18
Barlassina, 2007
Nelle settimane successive alla morte di Elio nevicò.
Fitto fitto, nevicò. E fece freddo. Un freddo denso, spesso, e poi una neve tutta bianca; e freddo e neve cancellarono molte cose belle.
E tutto questo, per di più, solo nel cielo di Teresa.
Al di fuori, invece, come se lei avesse attirato ogni possibile rigore, ci fu un sole sfacciato, eccessivo, arrogante. Un anticipo di estate.
E Teresa ne era certa: quel caldo era tutta colpa sua. E sua di Elio, per di più.
’Sto scemo, pensò. Neanche è arrivato che la prima cosa che ha fatto è stato fare meglio il tempo.
Ed era una battuta, sicuro.
Ma una battuta triste. Fatta di lacrime.
Perché il tempo migliore, per lei, era stato quello passato con lui, con Elio. Il tempo in cui erano stati in due.
Un’epoca finita, e finita chissà dove, per di più.
Teresa, per quei giorni, avrebbe desiderato un clima più comprensivo. Più cupo, e invece fuori sembrava già arrivata la bella stagione. Qualcuno attraversava la strada in pantaloncini corti e ciabatte, e i bimbi andavano a giocare in giardino. Lamentavano le fughe del pallone oltre il muro del vicino, in strada, sotto le siepi verdi.
Il fastidio che le gioie altrui infliggevano a Teresa era parte di quella neve che le cadeva dentro.
Ma che cos’è la felicità se non una stagione variabile che arriva quando può, irrispettosa delle stagioni altrui? Che cosa stupida è la felicità, pensava Teresa. Non si accorge che ci sono anche io qui? Non può andare via, tornare più tardi? Non può aver rispetto del mio dolore?
E fu allora che Teresa si arrabbiò con la felicità, e si imbufalì con il tempo. Perché Elio aveva aggiustato quello di tutti e rotto per sempre il suo.
Nel presente.
Nel futuro.
E persino nel passato.
Come era strano, di colpo, capire di essere sola. E che tutta quella felicità, là fuori, non sarebbe stata più per lei, e che anche quando fosse tornata, la felicità, e le avesse bussato alla porta, e lei l’avesse accolta e fatta accomodare sul divano bello, lei, la felicità, l’avrebbe trovata da sola.

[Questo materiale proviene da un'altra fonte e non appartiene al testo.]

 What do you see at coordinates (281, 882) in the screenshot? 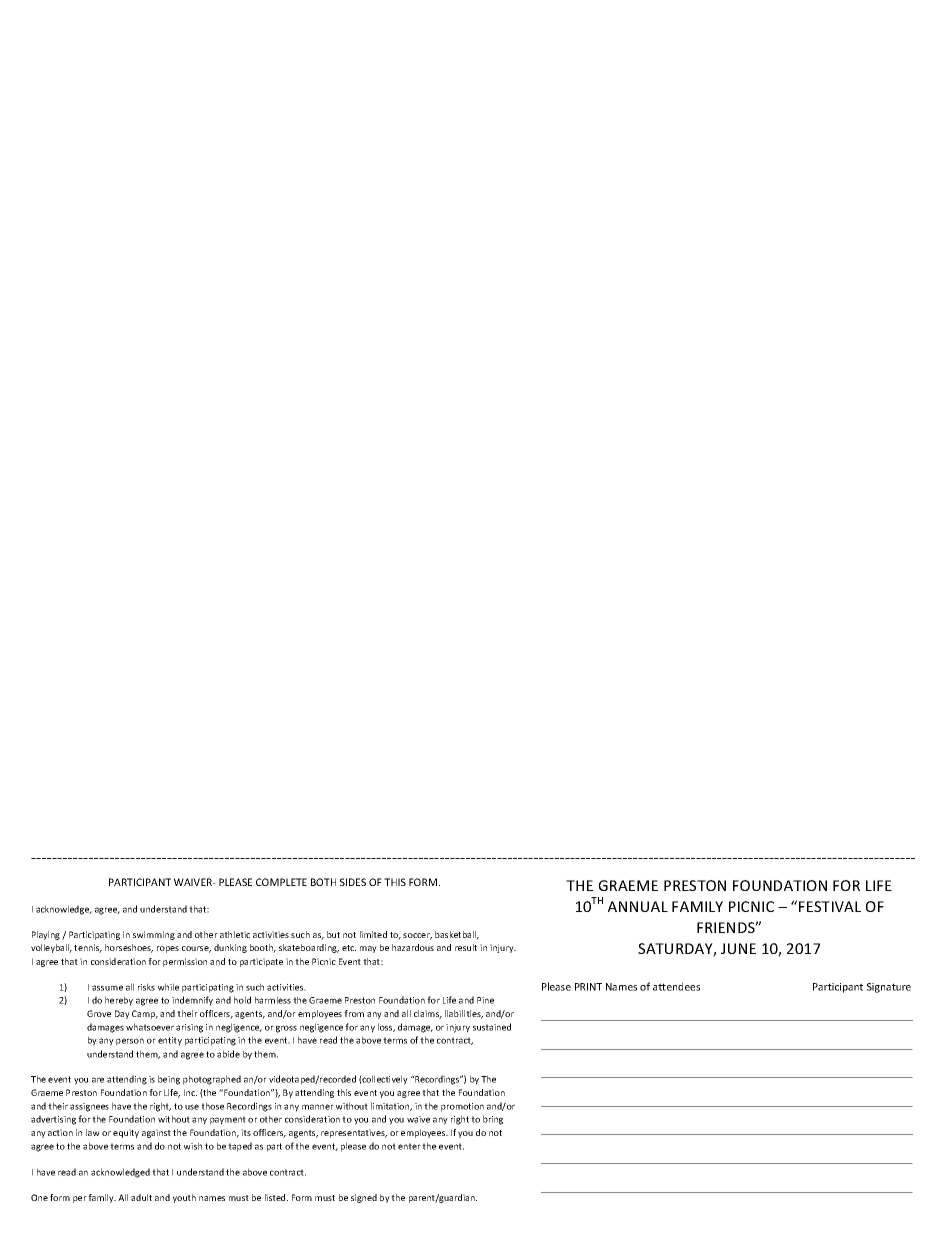
I see `COMPLETE` at bounding box center [281, 882].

“Ed Elio?” le avrebbe chiesto quella felicità futura.
“È morto” avrebbe comunicato Teresa a ogni felicità a venire.
E fu allora che Teresa cominciò a odiare il futuro.
E le felicità passate? Quelle che erano arrivate nel corso lungo degli anni, nei sessant’anni di vita insieme, in due, non si sarebbero sgonfiate di colpo nei ricordi?
Non si sarebbero dimezzate, così come loro, anche le felicità passate?
E fu allora che Teresa cominciò a odiare il passato.
E un istante dopo, quindi, cominciò a odiare il presente.
Elio l’aveva fregata, non solo perché l’aveva lasciata sola. Ma perché per lei, quel costruttore di mondi, era stato il suo mondo. Era stato tutto. E quando dalla vita ti sparisce una persona così, ecco che di colpo ti scompare anche il mondo, e non puoi farci niente.
Ecco perché Elio costruiva mondi: per non averne uno solo, per tenersi una possibilità di vita oltre a lei.
E fu allora che Teresa si arrabbiò col mondo. E sognò di cambiarlo. Come una ruota di bicicletta rotta.
Ma avrebbe mai potuto tornare indietro e cambiare tutto?
E com’era cominciato tutto? Da dove poteva partire per modificare ogni cosa?
C’era una foto appesa nel loro salotto.
Incorniciata, in bianco e nero. La foto di un vecchio ciclista, abbracciato a Elio, da una parte, e a lei dall’altra.
Teresa si avvicinò, la guardò bene. Scattata a Barlassina chissà da chi, durante un Giro d’Italia che passava di lì.
Fausto Coppi.
E di qui lei, Teresa, e di là lui, Elio.
E al centro, a unirli, o a dividerli, chissà: lui, Fausto Coppi.
L’unica vera ragione per cui lei aveva incontrato Elio. E come solo le menti che soffrono sanno fare, nella mente di Teresa si accese la luce di un progetto.
Tutto a forma di vendetta.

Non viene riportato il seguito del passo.